### Listed entries
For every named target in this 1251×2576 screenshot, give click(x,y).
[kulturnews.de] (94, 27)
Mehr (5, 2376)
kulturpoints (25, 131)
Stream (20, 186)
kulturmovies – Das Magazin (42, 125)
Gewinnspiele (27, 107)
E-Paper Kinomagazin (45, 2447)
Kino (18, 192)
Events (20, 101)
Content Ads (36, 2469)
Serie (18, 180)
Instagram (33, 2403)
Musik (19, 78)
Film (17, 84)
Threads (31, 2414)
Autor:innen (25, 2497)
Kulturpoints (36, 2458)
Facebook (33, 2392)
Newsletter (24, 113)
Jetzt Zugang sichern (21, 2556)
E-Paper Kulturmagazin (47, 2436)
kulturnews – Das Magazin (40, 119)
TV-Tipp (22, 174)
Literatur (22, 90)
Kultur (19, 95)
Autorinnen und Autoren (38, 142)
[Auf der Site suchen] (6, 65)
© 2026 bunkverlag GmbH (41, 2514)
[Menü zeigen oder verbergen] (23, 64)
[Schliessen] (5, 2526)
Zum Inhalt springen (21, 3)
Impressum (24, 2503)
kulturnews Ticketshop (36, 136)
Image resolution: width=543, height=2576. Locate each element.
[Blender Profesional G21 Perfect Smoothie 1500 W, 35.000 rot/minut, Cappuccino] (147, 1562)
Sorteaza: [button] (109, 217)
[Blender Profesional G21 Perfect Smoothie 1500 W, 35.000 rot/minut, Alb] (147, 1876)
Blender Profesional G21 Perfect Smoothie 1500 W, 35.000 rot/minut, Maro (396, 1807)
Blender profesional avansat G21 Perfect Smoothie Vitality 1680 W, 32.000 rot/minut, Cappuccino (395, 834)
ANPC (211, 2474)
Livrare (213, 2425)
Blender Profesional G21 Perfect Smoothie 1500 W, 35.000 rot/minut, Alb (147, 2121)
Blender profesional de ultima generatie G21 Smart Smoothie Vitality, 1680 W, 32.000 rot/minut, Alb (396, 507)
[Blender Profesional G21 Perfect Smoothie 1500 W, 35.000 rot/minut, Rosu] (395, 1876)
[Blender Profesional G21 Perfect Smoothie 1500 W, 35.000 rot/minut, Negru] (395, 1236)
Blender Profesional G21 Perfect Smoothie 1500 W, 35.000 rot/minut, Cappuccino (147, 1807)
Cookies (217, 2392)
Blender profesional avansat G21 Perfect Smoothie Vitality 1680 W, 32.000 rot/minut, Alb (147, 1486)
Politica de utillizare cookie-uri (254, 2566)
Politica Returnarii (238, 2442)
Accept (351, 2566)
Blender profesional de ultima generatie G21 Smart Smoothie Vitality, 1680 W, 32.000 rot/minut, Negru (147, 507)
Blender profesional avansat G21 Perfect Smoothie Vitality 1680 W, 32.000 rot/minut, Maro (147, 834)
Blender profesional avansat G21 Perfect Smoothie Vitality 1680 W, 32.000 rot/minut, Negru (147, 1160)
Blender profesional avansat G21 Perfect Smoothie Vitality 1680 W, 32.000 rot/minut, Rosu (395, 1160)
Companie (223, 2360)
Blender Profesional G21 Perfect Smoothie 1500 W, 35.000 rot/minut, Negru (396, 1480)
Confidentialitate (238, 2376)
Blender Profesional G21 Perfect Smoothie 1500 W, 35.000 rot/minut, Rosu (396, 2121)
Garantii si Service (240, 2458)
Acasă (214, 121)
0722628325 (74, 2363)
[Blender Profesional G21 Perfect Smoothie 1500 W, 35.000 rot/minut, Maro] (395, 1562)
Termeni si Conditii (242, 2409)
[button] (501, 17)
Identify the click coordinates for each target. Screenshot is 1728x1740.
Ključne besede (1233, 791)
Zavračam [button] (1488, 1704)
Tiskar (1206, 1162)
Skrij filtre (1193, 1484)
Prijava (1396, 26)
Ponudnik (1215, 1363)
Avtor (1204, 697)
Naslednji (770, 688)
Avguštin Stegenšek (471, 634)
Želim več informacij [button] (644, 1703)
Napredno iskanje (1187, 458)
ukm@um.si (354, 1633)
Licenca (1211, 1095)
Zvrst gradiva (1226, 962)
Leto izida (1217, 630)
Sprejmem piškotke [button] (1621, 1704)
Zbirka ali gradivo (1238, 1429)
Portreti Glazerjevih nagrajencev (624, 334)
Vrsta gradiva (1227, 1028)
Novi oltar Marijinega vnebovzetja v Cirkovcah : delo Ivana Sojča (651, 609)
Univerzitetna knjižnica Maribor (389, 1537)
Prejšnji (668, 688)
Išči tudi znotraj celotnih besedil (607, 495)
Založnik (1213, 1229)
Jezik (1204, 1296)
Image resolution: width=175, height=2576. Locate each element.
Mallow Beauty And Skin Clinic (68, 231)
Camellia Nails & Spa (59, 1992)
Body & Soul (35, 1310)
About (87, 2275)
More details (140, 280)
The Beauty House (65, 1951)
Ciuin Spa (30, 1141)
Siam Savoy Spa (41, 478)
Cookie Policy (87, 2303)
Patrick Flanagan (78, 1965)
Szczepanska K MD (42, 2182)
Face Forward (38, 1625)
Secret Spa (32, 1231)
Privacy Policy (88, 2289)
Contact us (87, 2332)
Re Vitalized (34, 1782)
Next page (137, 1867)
######
> [Work item]
Look through the records for the word "Cappuccino". Every line that has it should be copied.

> [Answer area]
[Blender Profesional G21 Perfect Smoothie 1500 W, 35.000 rot/minut, Cappuccino] (147, 1562)
Blender profesional avansat G21 Perfect Smoothie Vitality 1680 W, 32.000 rot/minut, Cappuccino (395, 834)
Blender Profesional G21 Perfect Smoothie 1500 W, 35.000 rot/minut, Cappuccino (147, 1807)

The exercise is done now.